Using data from ESA’s Gaia astrometry mission, astronomers have identified the closest known black hole, less than 1600 light-years away from Earth, and determined its mass. (Image: © T. Müller (MPIA), PanSTARRS DR1 (K. C. Chambers et al. 2016) via ESA / Gaia / DPAC (CC BY-SA 3.0 IGO))

Using data from ESA’s Gaia astrometry mission, astronomers have identified the closest known black hole, less than 1,600 light-years away from Earth, and determined its mass. The black hole is orbiting a star similar to our Sun, and it was identified by tracking the star that the black hole is orbiting. It is expected to be the first one of many black holes to be discovered using the same method. At the same time, the properties of the binary star system are unexpected, indicating a serious gap in astronomers’ understanding of how such systems form in the first place.
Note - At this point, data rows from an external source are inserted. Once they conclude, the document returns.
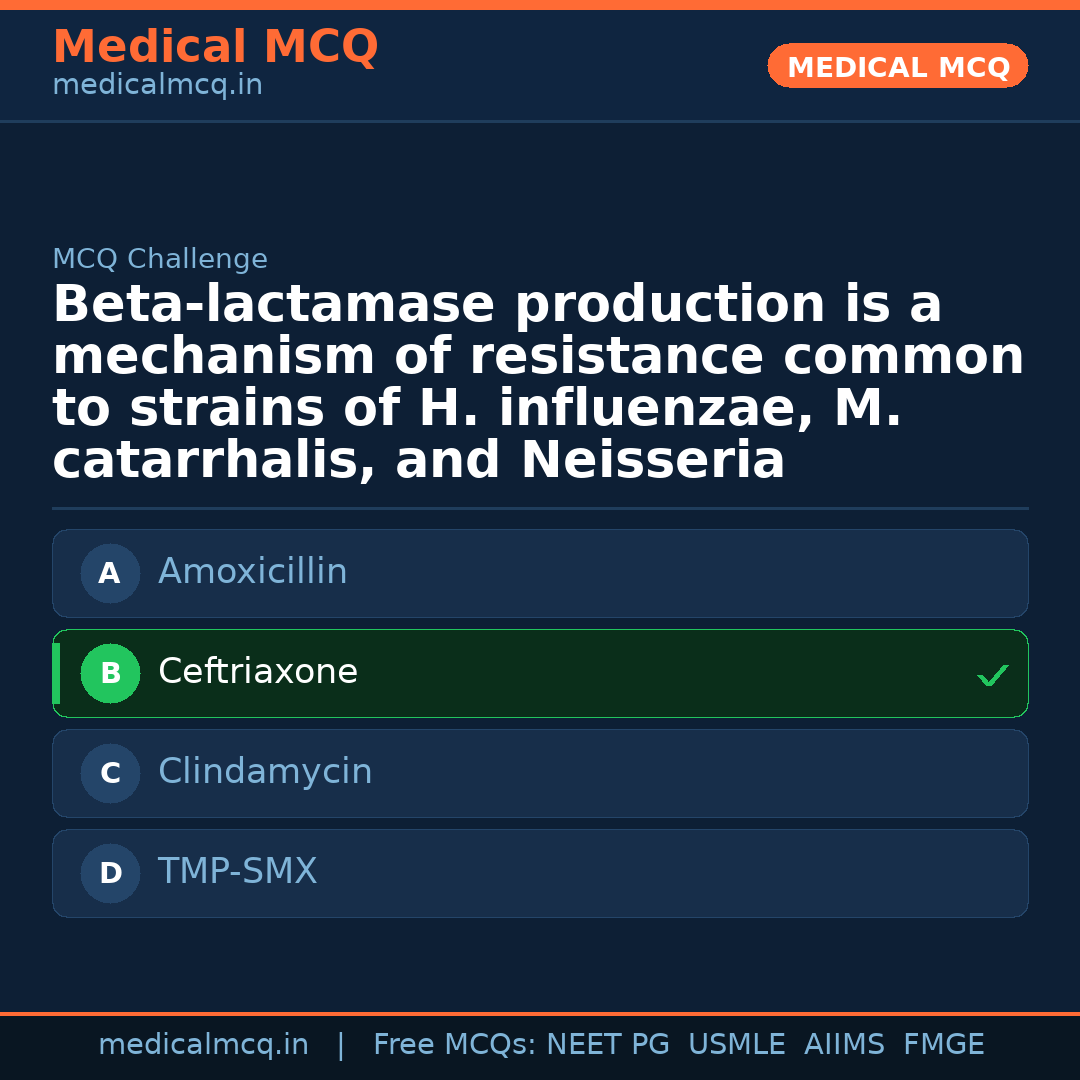This screenshot has width=1080, height=1080.
Task: Click the green letter B circle badge
Action: (110, 674)
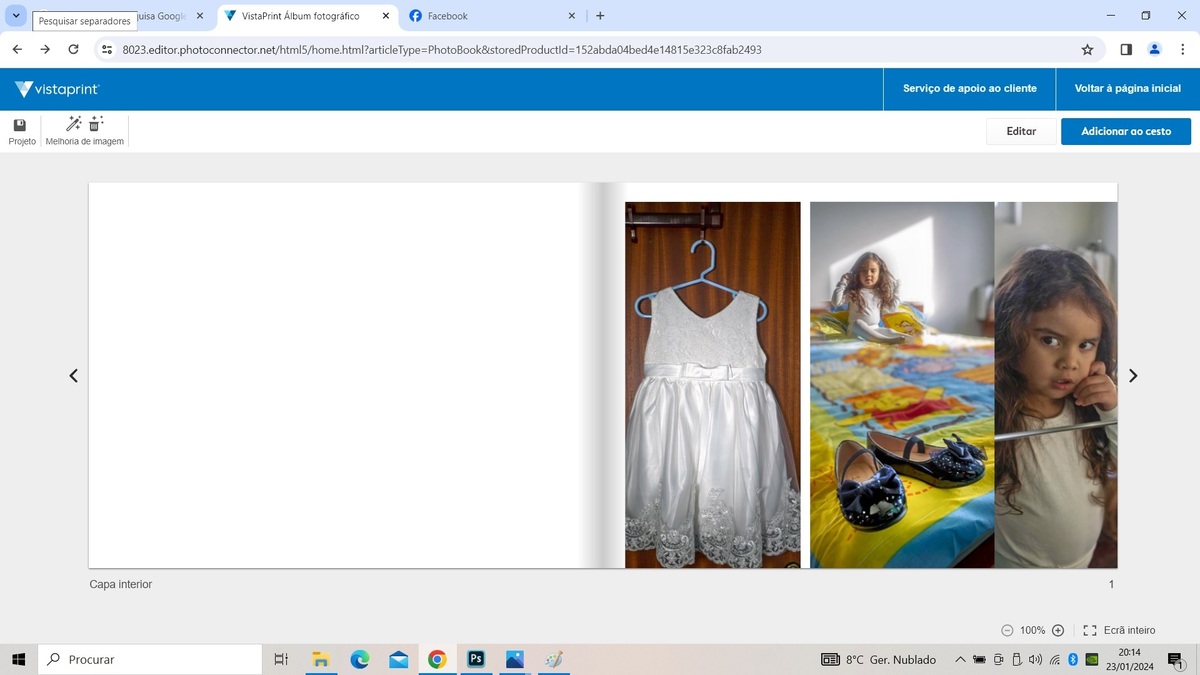Click the remove image enhancement icon
The width and height of the screenshot is (1200, 675).
point(96,124)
Black holes are difficult to observe, by definition: mass concentrated in a region with a diameter so small that the resulting extremely strong gravity allows nothing to escape, not even light. Still, these objects have long found their place in astrophysics. So-called stellar black holes, in particular, with a few solar masses, are the end state of very massive stars. Now, a group of astronomers led by Kareem El-Badry (Max Planck Institute for Astronomy [MPIA] and Harvard-Smithsonian Center for Astrophysics) has used a novel method to discover the closest known black hole. The discovery also shows up gaps in current astronomical knowledge, namely about the formation of binary star systems.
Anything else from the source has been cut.